# [Supplied information]
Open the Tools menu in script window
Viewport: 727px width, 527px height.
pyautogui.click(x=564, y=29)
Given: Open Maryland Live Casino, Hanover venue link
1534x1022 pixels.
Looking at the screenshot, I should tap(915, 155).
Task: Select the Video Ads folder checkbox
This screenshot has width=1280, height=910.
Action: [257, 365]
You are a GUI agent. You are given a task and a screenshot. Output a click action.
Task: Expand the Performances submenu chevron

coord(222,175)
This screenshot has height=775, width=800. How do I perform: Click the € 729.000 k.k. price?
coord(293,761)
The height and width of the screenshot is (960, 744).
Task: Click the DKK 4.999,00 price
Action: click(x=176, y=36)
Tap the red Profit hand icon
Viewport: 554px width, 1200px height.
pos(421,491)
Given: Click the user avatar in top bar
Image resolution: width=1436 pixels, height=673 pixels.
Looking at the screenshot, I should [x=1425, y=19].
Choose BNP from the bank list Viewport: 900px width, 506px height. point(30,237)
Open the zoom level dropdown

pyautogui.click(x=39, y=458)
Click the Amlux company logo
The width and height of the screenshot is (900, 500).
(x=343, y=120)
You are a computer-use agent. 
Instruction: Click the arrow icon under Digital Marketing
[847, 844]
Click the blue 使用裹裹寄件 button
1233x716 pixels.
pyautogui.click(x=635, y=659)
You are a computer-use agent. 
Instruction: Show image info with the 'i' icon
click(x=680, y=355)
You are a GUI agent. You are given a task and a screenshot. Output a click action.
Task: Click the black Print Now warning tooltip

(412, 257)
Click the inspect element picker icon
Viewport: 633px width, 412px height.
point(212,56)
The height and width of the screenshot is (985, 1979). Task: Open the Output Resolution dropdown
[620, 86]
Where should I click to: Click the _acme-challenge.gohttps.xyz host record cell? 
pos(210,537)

# [Exercise]
Your answer should consist only of the lines from the one with "Given: Open Maryland" through the end of the data above, reproduced exactly.

# [Response]
Given: Open Maryland Live Casino, Hanover venue link
1534x1022 pixels.
Looking at the screenshot, I should tap(915, 155).
Task: Select the Video Ads folder checkbox
This screenshot has width=1280, height=910.
Action: [257, 365]
You are a GUI agent. You are given a task and a screenshot. Output a click action.
Task: Expand the Performances submenu chevron

coord(222,175)
This screenshot has height=775, width=800. How do I perform: Click the € 729.000 k.k. price?
coord(293,761)
The height and width of the screenshot is (960, 744).
Task: Click the DKK 4.999,00 price
Action: click(x=176, y=36)
Tap the red Profit hand icon
Viewport: 554px width, 1200px height.
pos(421,491)
Given: Click the user avatar in top bar
Image resolution: width=1436 pixels, height=673 pixels.
Looking at the screenshot, I should [x=1425, y=19].
Choose BNP from the bank list Viewport: 900px width, 506px height. point(30,237)
Open the zoom level dropdown

pyautogui.click(x=39, y=458)
Click the Amlux company logo
The width and height of the screenshot is (900, 500).
(x=343, y=120)
You are a computer-use agent. 
Instruction: Click the arrow icon under Digital Marketing
[847, 844]
Click the blue 使用裹裹寄件 button
1233x716 pixels.
pyautogui.click(x=635, y=659)
You are a computer-use agent. 
Instruction: Show image info with the 'i' icon
click(x=680, y=355)
You are a GUI agent. You are given a task and a screenshot. Output a click action.
Task: Click the black Print Now warning tooltip

(412, 257)
Click the inspect element picker icon
Viewport: 633px width, 412px height.
point(212,56)
The height and width of the screenshot is (985, 1979). Task: Open the Output Resolution dropdown
[620, 86]
Where should I click to: Click the _acme-challenge.gohttps.xyz host record cell? 
pos(210,537)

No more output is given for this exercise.